Some insurers will decline to offer quotes if there is cladding at your premises. In such instances, the most important thing to do is seek quotes from the wider market to ensure the new insurer’s quotes are most competitive. If you have a broker, they should be able to assist you with this.
This post appears in the July 2022 edition of The VIC Strata Magazine.
Tyrone Shandiman
Strata Insurance Solutions
E: tshandiman@iaa.net.au
P: 1300 554 165
This information is of a general nature only and neither represents nor is intended to be personal advice on any particular matter. Shandit Pty Ltd T/as Strata Insurance Solutions strongly suggests that no person should act specifically on the basis of the information in this document, but should obtain appropriate professional advice based on their own personal circumstances. Shandit Pty Ltd T/As Strata Insurance Solutions is a Corporate Authorised Representative (No. 404246) of Insurance Advisenent Australia AFSL No 240549, ABN 15 003 886 687.

Hi we are have a class 1 building 2 storey with party wall 5 x building s 10 townhouses we have a fire enginners report thieir is 9 % ACP cladding our body corporate has said insurance Company has delined our renewal as well as other insurance are now refusing insurance to us ,
Hi
We have responded to your comment in the article above.
Interesting to see how Victoria is working with buildings to fix this issue.
Any input as to what is occurring in SA?
The entire cladding issue was caused only by the lack of proper care from the Governments – allowing to use flammable materials for building construction. Those cladding materials were as flammable 10 years ago as they are now, so nothing happened to make them more dangerous now. Owners of such properties shall be fully protected financially in case the cladding had approval at the time of construction and suddenly is not approved now.
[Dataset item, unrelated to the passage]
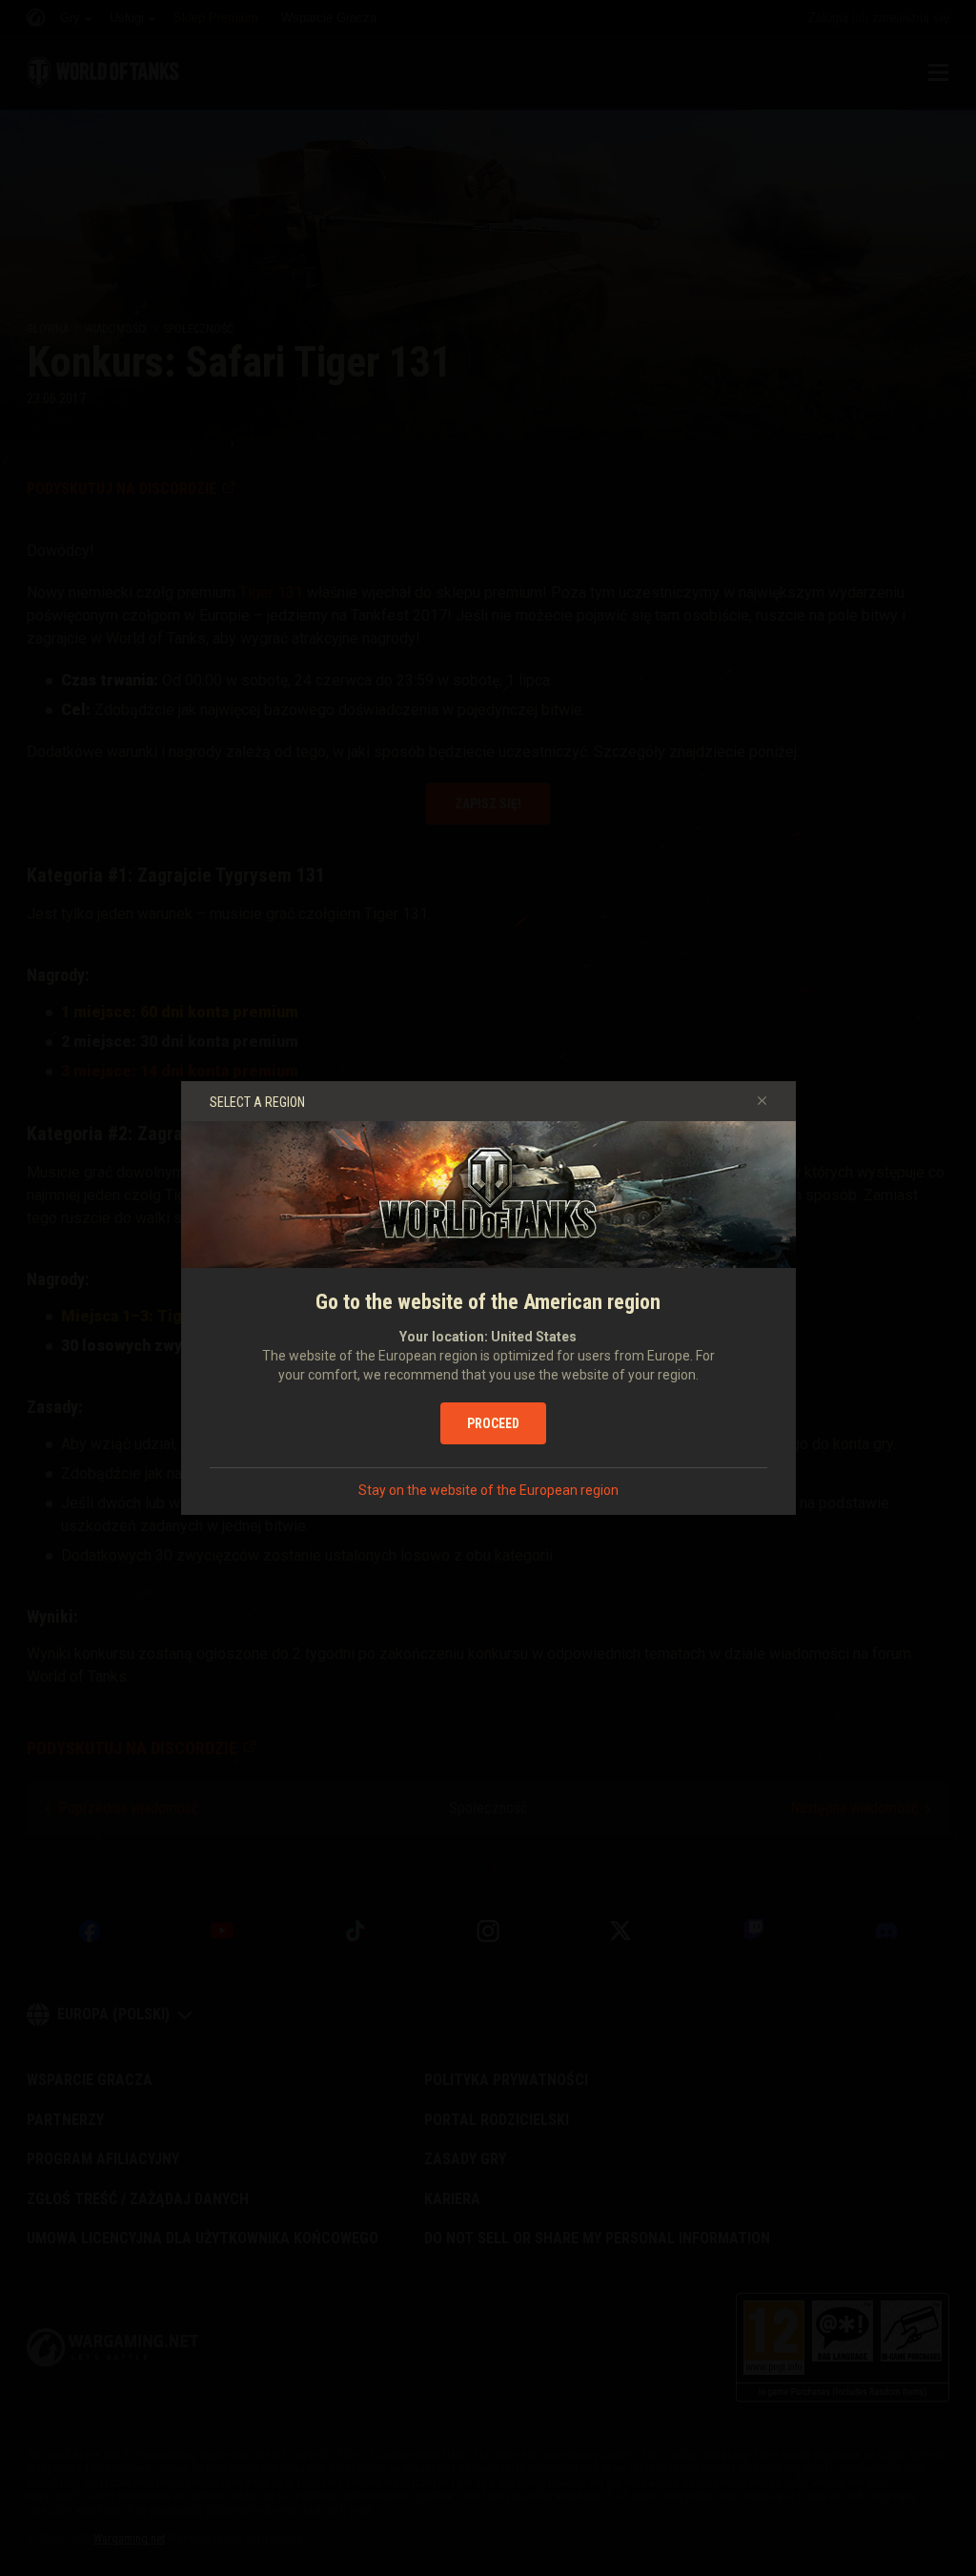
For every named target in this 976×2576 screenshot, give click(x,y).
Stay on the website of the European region (488, 1490)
The whole question about cladding products on buildings is not the amount of coverage on the façade of such cladding product or the design composition or location of it but the actual composition of the cladding product itself.
If the product contains flammable materials within its structure/fabrication enclosure, such as any number of poly prefaced products as polyethelene, polyurethane and polystyrene and the like, the product is most likely capable of producing toxic fumes if it burns. This is the real safety issue. The insurance issue to take account of the risk factor in insuring dangerous building products can be eliminated if such products were banned from use in buildings, whether single story of multiple storied. If buildings contain such cladding products , they should be removed such as for asbestos. The removal scheme is laudable. No insurance limit can account for loss of life due to the use of these types of toxic products.